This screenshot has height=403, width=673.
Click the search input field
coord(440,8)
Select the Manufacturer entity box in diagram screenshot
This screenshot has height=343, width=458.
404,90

----

## [Zadanie]
Przepisz wszystkie wiersze danych jako tabelę Markdown z kolumnami „Nr” i „Wiersz”. Puste wiersze pomiń.

## [Odpowiedź]
| Nr | Wiersz |
|---|---|
| 1 | This screenshot has height=403, width=673. |
| 2 | Click the search input field |
| 3 | coord(440,8) |
| 4 | Select the Manufacturer entity box in diagram screenshot |
| 5 | This screenshot has height=343, width=458. |
| 6 | 404,90 |